By Raul Lejano, Chinie Canivel
Philippine Daily Inquirer
First Posted 05:13:00 10/08/2009

Filed Under: Ondoy, Flood, Disasters (general), Emergency Planning

MANILA, Philippines—It is a policy rule that hazards (floods, earthquakes) are natural, but disasters human. It is not about allocating blame.

A lot happens when systems fail, hardly traceable to any individual or agency. But we must consider the possibility of policy failure, otherwise, we will not learn from Tropical Storm “Ondoy.”

Consider how surprised we were, in 2008, when another typhoon (Frank) went left, not right, and overwhelmed Aklan and Iloilo. Here we are, a year later, and nothing has changed.

Let’s not blame climate change, soap opera, etc. for our shortcomings.

It hurts to ask if deaths were avoidable, but analysis requires it. We have no answers, only questions. How could floodwater have risen so fast in some areas (chest deep in less than an hour, by some accounts)?

A rainfall of 410 mm is tremendous. But is it beyond what we design systems for? Perhaps not. If design flows are based on history, then would not Oct. 27, 1978, be more apropos, when the Angat watershed had 2,730 mm of rain—one would suppose “normal” design flows to be somewhere in between.

Indeed, many things suggest organizational problems. Why was there no system for warning residents about flooding, breached dams and possible drowning?

Nothing unusual in bulletin

The Ipo Dam started spilling water as early as 1:20 a.m. Saturday, and Angat and La Mesa Dams (different watersheds but connected by aqueducts) would follow.
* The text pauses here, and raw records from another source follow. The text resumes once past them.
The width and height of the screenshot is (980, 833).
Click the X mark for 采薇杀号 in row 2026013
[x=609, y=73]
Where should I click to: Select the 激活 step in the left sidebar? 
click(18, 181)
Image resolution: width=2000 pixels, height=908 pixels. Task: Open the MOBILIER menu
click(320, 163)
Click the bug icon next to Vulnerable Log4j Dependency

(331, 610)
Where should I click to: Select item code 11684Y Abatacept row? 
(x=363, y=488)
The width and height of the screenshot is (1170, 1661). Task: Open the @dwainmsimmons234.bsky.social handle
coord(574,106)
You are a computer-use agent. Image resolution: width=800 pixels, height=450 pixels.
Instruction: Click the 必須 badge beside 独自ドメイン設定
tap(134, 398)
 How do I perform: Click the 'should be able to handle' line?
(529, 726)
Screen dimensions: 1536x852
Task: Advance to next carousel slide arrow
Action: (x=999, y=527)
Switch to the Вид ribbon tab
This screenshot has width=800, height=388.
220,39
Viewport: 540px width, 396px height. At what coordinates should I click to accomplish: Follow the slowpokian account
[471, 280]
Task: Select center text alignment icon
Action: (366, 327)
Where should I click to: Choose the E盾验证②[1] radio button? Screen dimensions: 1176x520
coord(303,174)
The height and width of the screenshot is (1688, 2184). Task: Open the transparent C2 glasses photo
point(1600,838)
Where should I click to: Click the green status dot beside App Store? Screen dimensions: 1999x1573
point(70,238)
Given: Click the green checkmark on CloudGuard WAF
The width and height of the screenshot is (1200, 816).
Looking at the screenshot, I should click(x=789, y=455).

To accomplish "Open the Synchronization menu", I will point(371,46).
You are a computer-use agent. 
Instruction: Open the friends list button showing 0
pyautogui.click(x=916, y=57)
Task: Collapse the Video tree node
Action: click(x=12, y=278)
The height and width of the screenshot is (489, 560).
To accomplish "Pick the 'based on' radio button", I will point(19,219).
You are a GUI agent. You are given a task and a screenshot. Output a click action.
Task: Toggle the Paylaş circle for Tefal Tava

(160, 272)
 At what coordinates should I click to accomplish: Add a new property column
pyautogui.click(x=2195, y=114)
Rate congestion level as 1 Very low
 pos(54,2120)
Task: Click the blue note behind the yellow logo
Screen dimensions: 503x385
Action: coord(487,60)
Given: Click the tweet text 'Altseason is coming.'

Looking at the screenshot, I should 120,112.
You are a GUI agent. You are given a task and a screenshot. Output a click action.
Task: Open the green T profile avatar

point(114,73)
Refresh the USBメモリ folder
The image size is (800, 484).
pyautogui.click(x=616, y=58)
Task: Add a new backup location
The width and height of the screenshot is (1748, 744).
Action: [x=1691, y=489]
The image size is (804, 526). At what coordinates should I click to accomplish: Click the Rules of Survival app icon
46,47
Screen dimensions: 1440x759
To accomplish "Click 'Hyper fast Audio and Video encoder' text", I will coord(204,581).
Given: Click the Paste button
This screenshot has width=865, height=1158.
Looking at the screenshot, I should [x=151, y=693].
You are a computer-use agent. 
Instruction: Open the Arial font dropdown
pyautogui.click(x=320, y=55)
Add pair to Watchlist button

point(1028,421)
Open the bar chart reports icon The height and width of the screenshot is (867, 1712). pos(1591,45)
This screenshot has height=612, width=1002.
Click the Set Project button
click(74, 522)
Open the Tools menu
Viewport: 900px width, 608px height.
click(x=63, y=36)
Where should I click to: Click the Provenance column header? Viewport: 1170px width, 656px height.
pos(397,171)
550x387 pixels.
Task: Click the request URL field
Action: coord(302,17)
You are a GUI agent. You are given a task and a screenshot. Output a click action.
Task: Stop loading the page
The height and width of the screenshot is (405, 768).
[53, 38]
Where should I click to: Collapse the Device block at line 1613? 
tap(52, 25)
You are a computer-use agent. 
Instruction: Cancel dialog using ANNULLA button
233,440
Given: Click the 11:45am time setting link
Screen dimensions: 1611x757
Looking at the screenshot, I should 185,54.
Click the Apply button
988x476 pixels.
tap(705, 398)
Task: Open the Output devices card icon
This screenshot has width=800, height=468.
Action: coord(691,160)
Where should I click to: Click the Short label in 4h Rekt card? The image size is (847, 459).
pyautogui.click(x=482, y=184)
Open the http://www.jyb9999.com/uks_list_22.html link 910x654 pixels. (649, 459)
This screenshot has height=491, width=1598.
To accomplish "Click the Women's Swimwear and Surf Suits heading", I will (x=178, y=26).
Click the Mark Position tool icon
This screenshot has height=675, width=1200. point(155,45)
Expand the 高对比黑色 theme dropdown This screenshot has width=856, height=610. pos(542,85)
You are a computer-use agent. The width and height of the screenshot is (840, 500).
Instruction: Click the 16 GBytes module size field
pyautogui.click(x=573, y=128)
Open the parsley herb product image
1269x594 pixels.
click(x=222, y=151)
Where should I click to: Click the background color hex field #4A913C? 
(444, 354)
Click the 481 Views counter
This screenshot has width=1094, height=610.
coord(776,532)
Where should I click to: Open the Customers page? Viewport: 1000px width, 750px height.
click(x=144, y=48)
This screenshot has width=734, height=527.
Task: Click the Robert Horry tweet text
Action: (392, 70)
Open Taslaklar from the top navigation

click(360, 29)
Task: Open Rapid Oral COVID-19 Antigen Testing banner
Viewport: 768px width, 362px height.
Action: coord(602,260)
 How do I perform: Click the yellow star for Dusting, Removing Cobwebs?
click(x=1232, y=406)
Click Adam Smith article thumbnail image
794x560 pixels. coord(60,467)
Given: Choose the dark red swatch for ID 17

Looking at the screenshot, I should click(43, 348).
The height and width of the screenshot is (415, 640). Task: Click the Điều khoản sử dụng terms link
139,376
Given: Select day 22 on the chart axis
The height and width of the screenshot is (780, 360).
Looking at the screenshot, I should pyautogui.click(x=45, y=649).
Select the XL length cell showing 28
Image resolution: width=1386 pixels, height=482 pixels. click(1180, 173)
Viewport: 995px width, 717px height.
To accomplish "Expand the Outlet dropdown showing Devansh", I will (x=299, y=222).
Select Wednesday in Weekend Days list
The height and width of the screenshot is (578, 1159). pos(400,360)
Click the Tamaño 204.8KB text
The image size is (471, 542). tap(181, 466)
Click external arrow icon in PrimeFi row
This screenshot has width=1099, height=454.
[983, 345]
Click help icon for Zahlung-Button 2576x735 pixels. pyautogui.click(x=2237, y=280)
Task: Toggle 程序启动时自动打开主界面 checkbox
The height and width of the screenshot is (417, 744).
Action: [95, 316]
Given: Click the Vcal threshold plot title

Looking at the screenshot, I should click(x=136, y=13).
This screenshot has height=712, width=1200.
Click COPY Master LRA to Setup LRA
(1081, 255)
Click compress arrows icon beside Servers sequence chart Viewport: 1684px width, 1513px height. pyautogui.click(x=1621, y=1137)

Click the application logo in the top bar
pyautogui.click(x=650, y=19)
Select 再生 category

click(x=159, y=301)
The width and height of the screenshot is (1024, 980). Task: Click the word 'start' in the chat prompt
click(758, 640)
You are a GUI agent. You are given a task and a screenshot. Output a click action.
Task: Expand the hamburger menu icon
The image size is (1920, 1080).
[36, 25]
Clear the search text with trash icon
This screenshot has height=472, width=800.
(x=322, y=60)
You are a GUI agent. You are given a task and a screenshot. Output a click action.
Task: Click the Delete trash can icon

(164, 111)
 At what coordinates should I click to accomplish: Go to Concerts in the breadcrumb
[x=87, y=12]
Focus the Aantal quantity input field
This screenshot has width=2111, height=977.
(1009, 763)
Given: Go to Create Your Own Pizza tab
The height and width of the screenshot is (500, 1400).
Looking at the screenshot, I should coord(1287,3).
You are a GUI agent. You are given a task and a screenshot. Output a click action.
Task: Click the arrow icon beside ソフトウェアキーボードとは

Was there no communication between them and with agencies/LGUs downstream? With so many agencies (PDDC, OCD, MWSS, Pagasa, Napocor, LGUs, Mayor’s Office, NDCC, MMDA, etc.), why did residents receive no evacuation order? Was the MM5 weather model predicting hundreds of mm of rain, even the night before? As for people paying more attention to soap operas than bulletins, what bulletins would they have heard?

The weather bulletin of 11 a.m. Saturday the 26th said: “This disturbance is expected to enhance the southwest monsoon and bring rains over central and southern Luzon and Visayas. Residents living in low-lying areas and near mountain slopes in areas affected by the Southwest Monsoon and those under signals no. 1 and no. 2 are alerted against possible flash floods and landslides ... The public and the disaster coordinating councils concerned are advised to take appropriate actions and watch for the next bulletin to be issued at 5 p.m. today.”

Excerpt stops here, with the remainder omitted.